Locate "Given: Uncheck the status box for P0418" in the records below, then copy its line and every following line exactly, without the pictures.

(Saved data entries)
········

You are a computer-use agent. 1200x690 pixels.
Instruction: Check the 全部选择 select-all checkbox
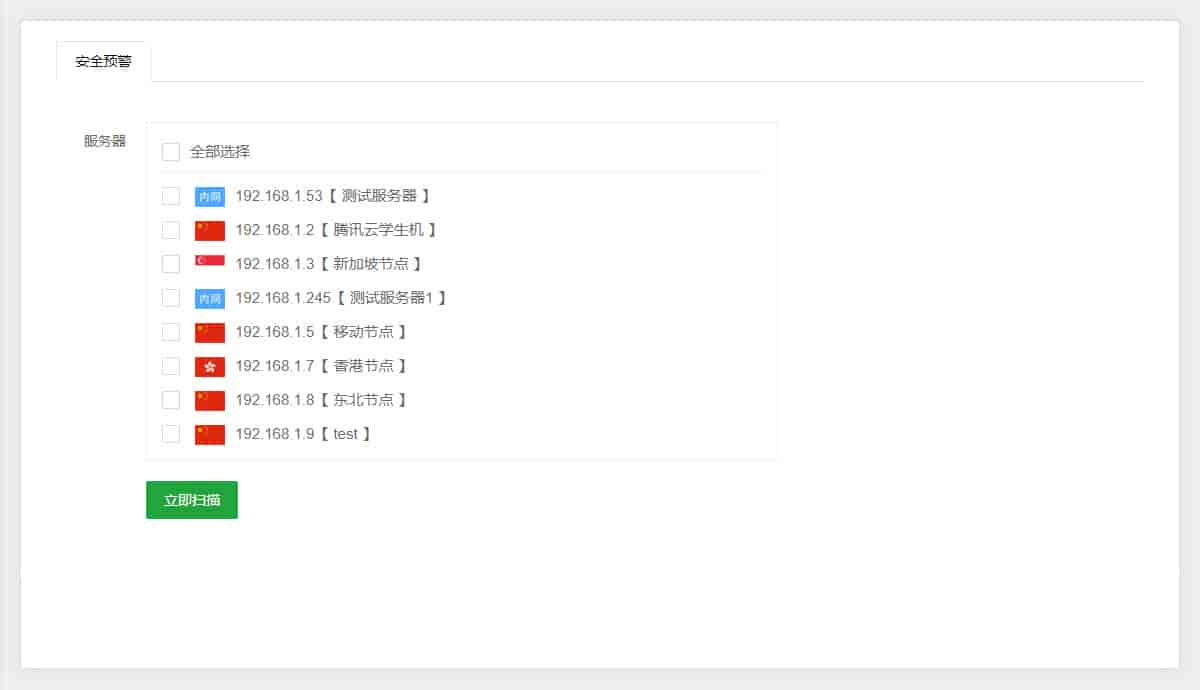coord(171,152)
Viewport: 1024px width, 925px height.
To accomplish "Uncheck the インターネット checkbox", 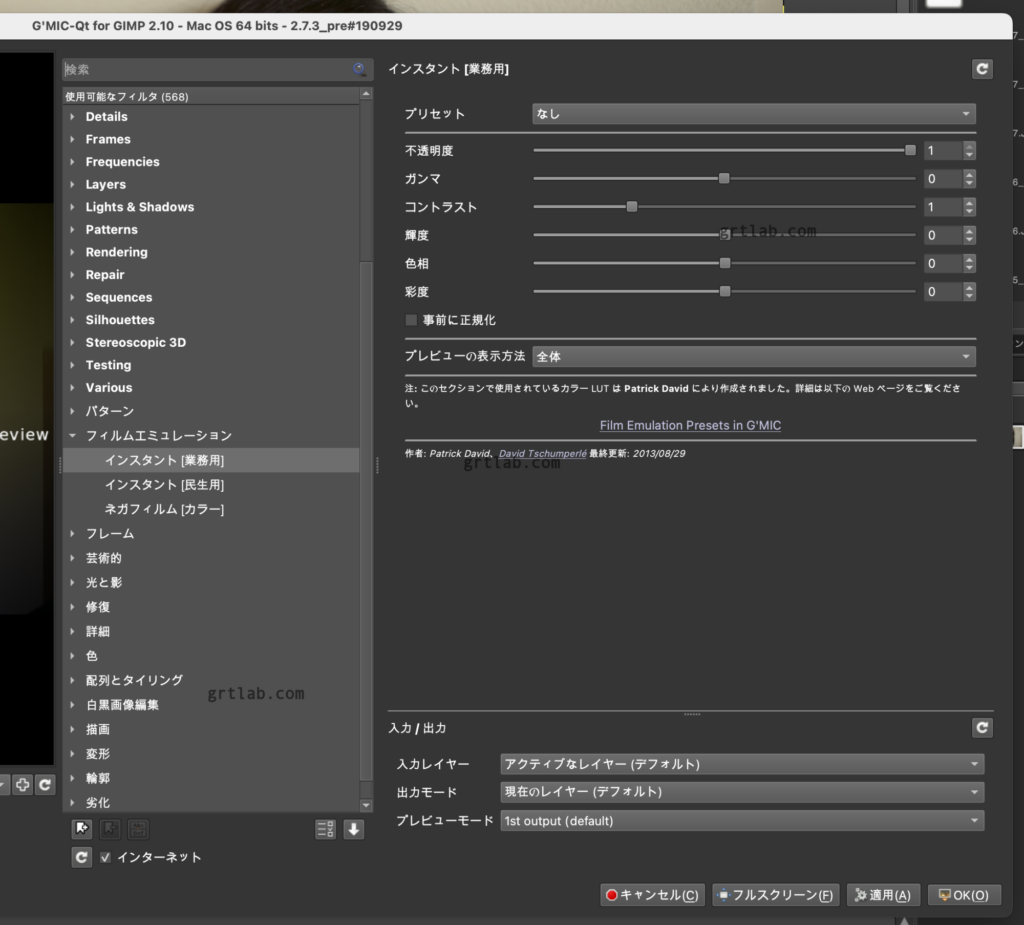I will pyautogui.click(x=105, y=856).
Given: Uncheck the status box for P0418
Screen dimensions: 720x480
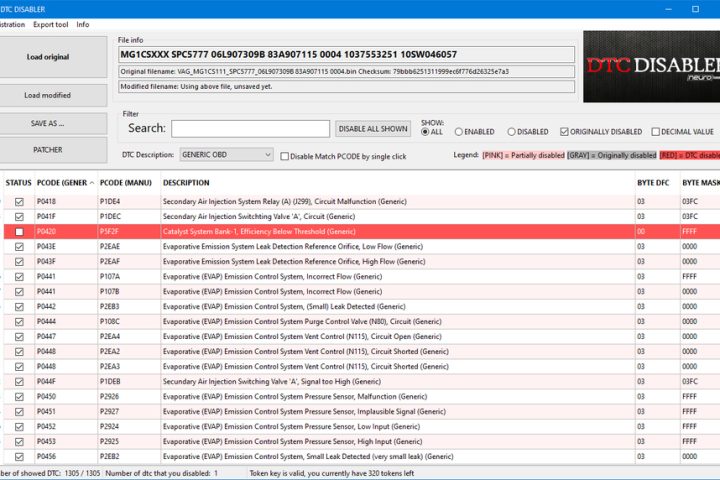Looking at the screenshot, I should [19, 201].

········

*Solution below*.
Given: Uncheck the status box for P0418
Screen dimensions: 720x480
Looking at the screenshot, I should [19, 201].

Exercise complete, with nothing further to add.